If a line of the data below holds the word "item", list it.

(DATA TO PROCESS begins)

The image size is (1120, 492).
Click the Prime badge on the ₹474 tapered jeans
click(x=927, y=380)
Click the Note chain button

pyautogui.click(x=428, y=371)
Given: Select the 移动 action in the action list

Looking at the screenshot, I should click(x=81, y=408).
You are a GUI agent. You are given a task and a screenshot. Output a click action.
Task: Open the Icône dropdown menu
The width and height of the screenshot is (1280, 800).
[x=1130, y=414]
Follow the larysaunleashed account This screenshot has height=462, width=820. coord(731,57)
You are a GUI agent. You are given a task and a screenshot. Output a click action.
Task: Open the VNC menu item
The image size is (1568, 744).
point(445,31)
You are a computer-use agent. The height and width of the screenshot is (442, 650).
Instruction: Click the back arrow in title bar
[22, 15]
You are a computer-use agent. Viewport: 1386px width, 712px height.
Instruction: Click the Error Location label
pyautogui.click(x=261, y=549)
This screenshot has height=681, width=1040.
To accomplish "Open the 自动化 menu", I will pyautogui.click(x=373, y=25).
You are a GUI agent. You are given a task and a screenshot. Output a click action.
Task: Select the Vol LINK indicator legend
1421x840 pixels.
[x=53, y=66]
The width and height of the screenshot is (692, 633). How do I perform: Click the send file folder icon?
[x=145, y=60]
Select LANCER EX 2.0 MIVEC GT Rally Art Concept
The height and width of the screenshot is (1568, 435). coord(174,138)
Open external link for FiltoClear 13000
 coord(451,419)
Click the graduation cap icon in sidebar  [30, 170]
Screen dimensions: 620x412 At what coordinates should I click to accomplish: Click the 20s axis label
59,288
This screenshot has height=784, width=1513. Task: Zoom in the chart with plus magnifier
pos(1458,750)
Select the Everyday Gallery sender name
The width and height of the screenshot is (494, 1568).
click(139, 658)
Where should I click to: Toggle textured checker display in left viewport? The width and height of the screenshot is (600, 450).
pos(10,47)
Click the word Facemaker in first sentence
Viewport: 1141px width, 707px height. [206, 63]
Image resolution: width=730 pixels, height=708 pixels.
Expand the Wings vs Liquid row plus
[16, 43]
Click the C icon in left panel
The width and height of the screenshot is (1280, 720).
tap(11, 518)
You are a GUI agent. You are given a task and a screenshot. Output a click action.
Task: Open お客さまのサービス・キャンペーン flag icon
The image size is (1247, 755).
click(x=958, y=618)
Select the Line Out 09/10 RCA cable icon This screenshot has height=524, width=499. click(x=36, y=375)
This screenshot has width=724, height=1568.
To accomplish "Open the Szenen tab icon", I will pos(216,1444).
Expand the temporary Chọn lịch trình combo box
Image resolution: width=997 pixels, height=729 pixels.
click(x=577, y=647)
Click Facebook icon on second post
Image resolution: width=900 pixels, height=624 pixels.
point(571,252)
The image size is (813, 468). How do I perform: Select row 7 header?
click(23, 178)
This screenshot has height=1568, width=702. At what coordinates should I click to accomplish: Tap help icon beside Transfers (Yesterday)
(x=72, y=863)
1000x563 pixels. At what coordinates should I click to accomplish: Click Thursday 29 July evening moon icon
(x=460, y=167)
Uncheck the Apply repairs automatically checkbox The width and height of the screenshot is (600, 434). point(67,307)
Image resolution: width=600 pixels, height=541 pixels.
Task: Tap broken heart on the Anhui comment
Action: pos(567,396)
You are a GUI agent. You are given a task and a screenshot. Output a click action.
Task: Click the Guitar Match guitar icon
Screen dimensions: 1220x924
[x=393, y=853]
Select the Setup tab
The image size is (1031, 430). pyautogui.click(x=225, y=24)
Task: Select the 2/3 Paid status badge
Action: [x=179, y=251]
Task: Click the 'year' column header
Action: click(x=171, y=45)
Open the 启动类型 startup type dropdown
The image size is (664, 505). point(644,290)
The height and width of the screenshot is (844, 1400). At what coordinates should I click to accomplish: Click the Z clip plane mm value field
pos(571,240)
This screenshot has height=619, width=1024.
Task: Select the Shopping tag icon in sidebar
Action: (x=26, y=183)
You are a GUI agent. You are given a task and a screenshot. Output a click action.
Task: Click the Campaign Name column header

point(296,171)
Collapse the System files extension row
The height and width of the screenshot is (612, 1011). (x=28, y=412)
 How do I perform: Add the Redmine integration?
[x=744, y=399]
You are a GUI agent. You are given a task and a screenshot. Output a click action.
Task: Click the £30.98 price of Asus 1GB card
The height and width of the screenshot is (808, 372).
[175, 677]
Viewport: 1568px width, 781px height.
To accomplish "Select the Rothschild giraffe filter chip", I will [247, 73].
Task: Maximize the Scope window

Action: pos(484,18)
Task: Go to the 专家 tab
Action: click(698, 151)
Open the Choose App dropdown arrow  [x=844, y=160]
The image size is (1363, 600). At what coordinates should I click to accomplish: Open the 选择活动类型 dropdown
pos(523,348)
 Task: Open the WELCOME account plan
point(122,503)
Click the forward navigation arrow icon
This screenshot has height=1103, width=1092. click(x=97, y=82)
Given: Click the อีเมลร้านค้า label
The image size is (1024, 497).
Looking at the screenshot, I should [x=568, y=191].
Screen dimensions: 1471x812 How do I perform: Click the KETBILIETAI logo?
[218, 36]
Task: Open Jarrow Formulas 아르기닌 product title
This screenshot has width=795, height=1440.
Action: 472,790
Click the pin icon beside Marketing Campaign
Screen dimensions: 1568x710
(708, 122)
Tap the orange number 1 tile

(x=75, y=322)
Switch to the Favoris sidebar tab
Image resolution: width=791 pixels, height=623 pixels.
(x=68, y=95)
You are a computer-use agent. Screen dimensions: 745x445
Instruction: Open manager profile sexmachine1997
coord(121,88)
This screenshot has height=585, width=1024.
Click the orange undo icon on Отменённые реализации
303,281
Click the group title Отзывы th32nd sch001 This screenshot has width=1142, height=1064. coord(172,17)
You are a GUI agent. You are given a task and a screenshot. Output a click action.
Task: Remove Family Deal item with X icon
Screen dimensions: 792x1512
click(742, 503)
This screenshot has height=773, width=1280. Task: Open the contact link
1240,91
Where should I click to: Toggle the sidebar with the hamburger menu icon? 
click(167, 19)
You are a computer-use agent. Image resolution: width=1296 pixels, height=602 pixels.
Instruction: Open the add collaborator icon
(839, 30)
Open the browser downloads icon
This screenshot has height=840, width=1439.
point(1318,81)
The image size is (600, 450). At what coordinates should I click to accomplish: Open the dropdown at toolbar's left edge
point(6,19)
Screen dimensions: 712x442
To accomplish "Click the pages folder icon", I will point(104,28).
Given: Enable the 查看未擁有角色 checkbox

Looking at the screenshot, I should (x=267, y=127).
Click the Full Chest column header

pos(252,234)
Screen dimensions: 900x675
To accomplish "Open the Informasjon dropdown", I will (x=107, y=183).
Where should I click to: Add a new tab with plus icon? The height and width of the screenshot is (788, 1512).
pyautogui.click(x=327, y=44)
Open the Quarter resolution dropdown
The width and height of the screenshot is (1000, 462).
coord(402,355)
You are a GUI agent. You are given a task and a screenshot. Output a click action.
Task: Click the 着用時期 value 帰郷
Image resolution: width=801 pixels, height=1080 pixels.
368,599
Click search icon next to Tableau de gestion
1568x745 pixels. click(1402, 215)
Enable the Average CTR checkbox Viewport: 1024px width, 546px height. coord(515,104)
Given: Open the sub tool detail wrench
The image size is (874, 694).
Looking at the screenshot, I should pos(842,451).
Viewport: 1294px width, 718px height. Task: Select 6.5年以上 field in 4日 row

(DATA TO PROCESS ends)

ANSWER BOX:
Task: Open the VNC menu item
Task: Remove Family Deal item with X icon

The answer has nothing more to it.